Customer support chatbots steal personal information. A new phishing scam discovered by MalwareHunterTeam targets Russian victims using a “customer support” to notify them of a refund for unused internet or cellphone services. The chatbot scheme is likely to expand the victim count to include people in other countries.

“If it’s too good to be true, it probably is — a famous quote, but one that is a recommended warning to be heeded when it comes to online ads, pop-ups or emails. In this case, the attackers are luring the victims with the promise of money and many are unknowingly falling for it,” said McQuiggan.

McQuiggan says the best prevention is to verify the website or the organization providing the opportunity and reply there.

“Checking to see if the company is real or ignoring it completely and closing the window is recommended. There are a lot of ads which are online scams that utilize click bait to entice people to click a link,” said McQuiggan.

“The victim is then prone to give up sensitive information or provide access to their social media accounts, which in turn leads to the criminal hackers gaining access to more information about the victim to leverage against their own contacts, friends and family,” McQuiggan added.

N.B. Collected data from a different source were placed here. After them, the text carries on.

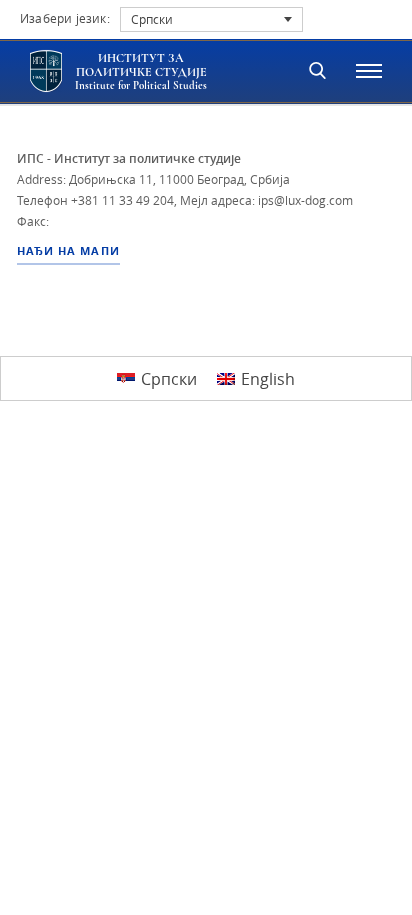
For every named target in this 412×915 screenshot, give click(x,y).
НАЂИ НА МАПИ (68, 251)
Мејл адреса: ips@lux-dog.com (266, 200)
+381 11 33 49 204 (122, 200)
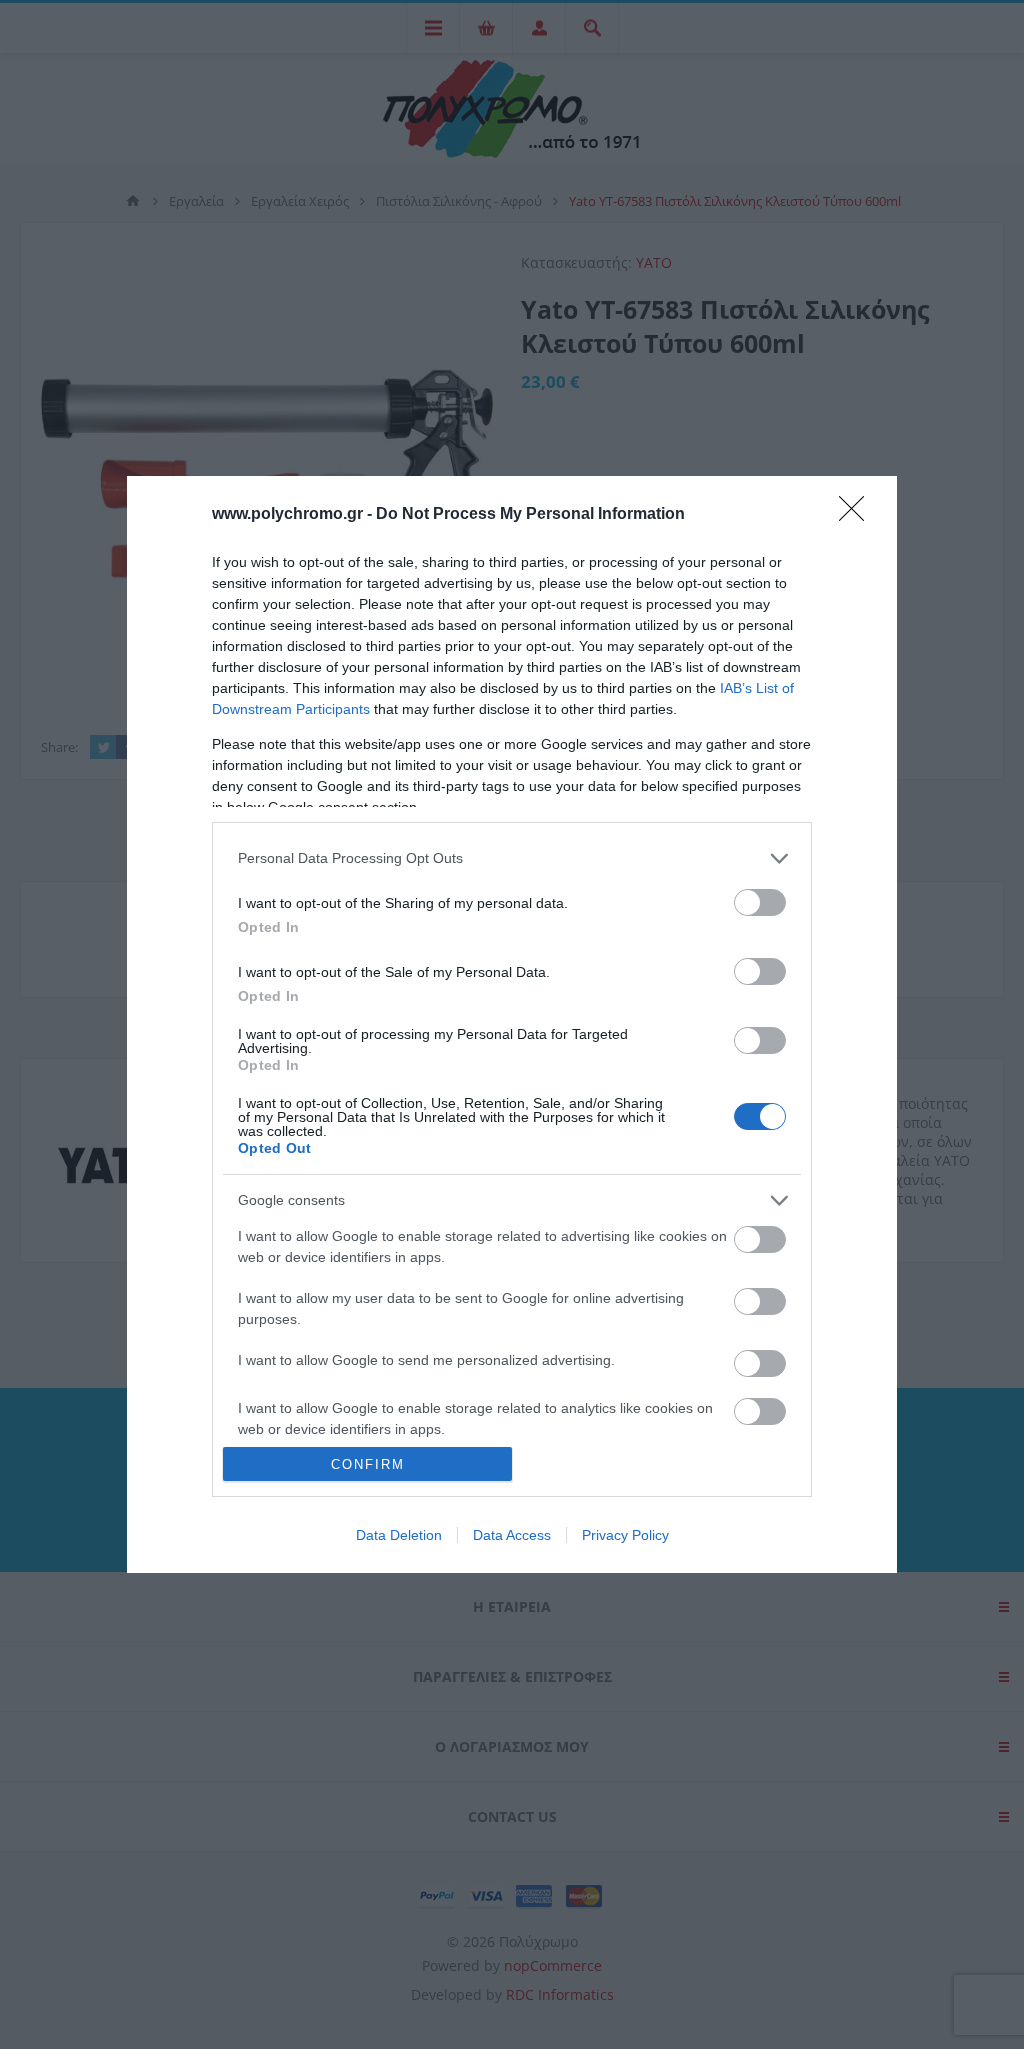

Google registers a 350% Increase in phishing websites. According to data and analysis by Atlas VPN, “the number of phishing websites spiked by 350% during the coronavirus pandemic. This led to the number of registered phishing sites to rocket to over half a million in March 2020.”

Highlights of the report on the researchers’ findings include:

• In January, Google registered a total of 149,195 active phishing websites. In February, the number increased by 50%, reaching 293,235 of registered phishing websites.
• Comparing March to January, the number of phishing websites increased by 350%, reaching 522,495 in total.
• The number of coronavirus-related phishing websites hit a total of 316,523 in March.
• The number of suspicious websites containing COVID-19 related keywords – more than 67,000 – peaked on March 21.

AtlasVPN’s Rachel Welsh

“Hackers identified coronavirus as something users are desperate to find information on. Panic leads to irrational thinking and people forget the basics of cybersecurity. Users then download malicious files or try to purchase in-demand items from unsafe websites, in result becoming victims of scams,” said Rachel Welsh, COO of Atlas VPN.

As protective measures against COVID-19 continue for the foreseeable future in nearly every country, more creative phishing tactics will emerge. MSSPs are now burdened to spot them quickly and guard their clients against them.